指示 1: 環境保全型農業のコラムから、「今話題の環境保全型農業につい」を含む語句で始まり「を環境保全型農業と呼びます。」で終わる部分を、一字も変えずに書き写すこと。

コラム

今話題の「環境保全型農業」とは?メリット・デメリット紹介

公開日:2019.02.22

今話題の環境保全型農業について、農林水産省の施策を中心にご紹介します。環境にも人にも優しい農法のため取り組む新規就農者や若手農家が増えています。是非チャレンジしてみてください。

1.環境保全型農業とは

農法については厳密な定義を持って実践される農家さんも多くいらっしゃいますが、環境保全型農業とは自然農法や有機農法など様々な「環境に優しい」農法をざっくりとひっくるめた言葉と言えそうです。


①環境保全型農業とは
「農業の持つ物質循環機能を生かし、生産性との調和などに留意しつつ、土づくり等を通じて化学肥料、農薬の使用等による環境負荷の軽減に配慮した持続的な農業」のことを環境保全型農業と呼びます。

指示 2: 作業データの行のうち、「Viewport: 640px width, 486px」を含む行から作業データの最後の行までを、両端を含めてそのまま再掲すること。

作業データ:
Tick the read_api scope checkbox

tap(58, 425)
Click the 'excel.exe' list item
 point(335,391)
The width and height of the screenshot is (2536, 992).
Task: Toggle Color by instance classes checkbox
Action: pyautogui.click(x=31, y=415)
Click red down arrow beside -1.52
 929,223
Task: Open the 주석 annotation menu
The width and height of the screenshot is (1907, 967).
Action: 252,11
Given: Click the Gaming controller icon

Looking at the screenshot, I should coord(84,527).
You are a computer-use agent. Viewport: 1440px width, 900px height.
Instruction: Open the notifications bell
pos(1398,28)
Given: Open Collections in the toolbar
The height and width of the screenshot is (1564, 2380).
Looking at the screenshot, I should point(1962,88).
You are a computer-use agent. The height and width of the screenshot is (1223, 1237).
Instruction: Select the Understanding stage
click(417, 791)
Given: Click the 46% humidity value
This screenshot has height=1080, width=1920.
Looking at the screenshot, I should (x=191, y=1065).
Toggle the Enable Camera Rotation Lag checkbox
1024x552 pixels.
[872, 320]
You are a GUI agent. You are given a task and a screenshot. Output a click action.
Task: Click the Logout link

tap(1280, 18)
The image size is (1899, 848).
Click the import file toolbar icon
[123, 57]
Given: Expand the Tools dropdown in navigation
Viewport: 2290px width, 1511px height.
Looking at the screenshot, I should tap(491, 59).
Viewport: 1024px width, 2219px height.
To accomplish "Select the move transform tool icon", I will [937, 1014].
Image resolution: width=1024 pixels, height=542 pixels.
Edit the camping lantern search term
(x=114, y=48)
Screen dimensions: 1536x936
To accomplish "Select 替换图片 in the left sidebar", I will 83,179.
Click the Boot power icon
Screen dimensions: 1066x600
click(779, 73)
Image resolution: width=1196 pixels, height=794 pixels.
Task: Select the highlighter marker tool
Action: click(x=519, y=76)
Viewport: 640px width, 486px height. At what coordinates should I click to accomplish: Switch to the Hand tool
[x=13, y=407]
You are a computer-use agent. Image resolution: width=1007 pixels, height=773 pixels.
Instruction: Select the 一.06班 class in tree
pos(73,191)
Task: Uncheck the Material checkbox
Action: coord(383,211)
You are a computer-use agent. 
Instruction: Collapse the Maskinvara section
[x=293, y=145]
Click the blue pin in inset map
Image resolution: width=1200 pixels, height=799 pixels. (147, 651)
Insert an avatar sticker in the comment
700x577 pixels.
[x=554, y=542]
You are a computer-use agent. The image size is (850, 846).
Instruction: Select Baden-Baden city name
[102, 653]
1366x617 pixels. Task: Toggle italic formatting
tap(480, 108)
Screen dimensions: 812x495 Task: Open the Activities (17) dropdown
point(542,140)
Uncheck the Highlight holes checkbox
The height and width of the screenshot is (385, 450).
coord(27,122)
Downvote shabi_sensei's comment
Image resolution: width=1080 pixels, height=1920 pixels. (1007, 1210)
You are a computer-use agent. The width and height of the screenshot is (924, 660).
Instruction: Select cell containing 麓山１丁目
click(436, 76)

記述回答 1:
今話題の環境保全型農業について、農林水産省の施策を中心にご紹介します。環境にも人にも優しい農法のため取り組む新規就農者や若手農家が増えています。是非チャレンジしてみてください。

1.環境保全型農業とは

農法については厳密な定義を持って実践される農家さんも多くいらっしゃいますが、環境保全型農業とは自然農法や有機農法など様々な「環境に優しい」農法をざっくりとひっくるめた言葉と言えそうです。


①環境保全型農業とは
「農業の持つ物質循環機能を生かし、生産性との調和などに留意しつつ、土づくり等を通じて化学肥料、農薬の使用等による環境負荷の軽減に配慮した持続的な農業」のことを環境保全型農業と呼びます。

記述回答 2:
Viewport: 640px width, 486px height. At what coordinates should I click to accomplish: Switch to the Hand tool
[x=13, y=407]
You are a computer-use agent. Image resolution: width=1007 pixels, height=773 pixels.
Instruction: Select the 一.06班 class in tree
pos(73,191)
Task: Uncheck the Material checkbox
Action: coord(383,211)
You are a computer-use agent. 
Instruction: Collapse the Maskinvara section
[x=293, y=145]
Click the blue pin in inset map
Image resolution: width=1200 pixels, height=799 pixels. (147, 651)
Insert an avatar sticker in the comment
700x577 pixels.
[x=554, y=542]
You are a computer-use agent. The image size is (850, 846).
Instruction: Select Baden-Baden city name
[102, 653]
1366x617 pixels. Task: Toggle italic formatting
tap(480, 108)
Screen dimensions: 812x495 Task: Open the Activities (17) dropdown
point(542,140)
Uncheck the Highlight holes checkbox
The height and width of the screenshot is (385, 450).
coord(27,122)
Downvote shabi_sensei's comment
Image resolution: width=1080 pixels, height=1920 pixels. (1007, 1210)
You are a computer-use agent. The width and height of the screenshot is (924, 660).
Instruction: Select cell containing 麓山１丁目
click(436, 76)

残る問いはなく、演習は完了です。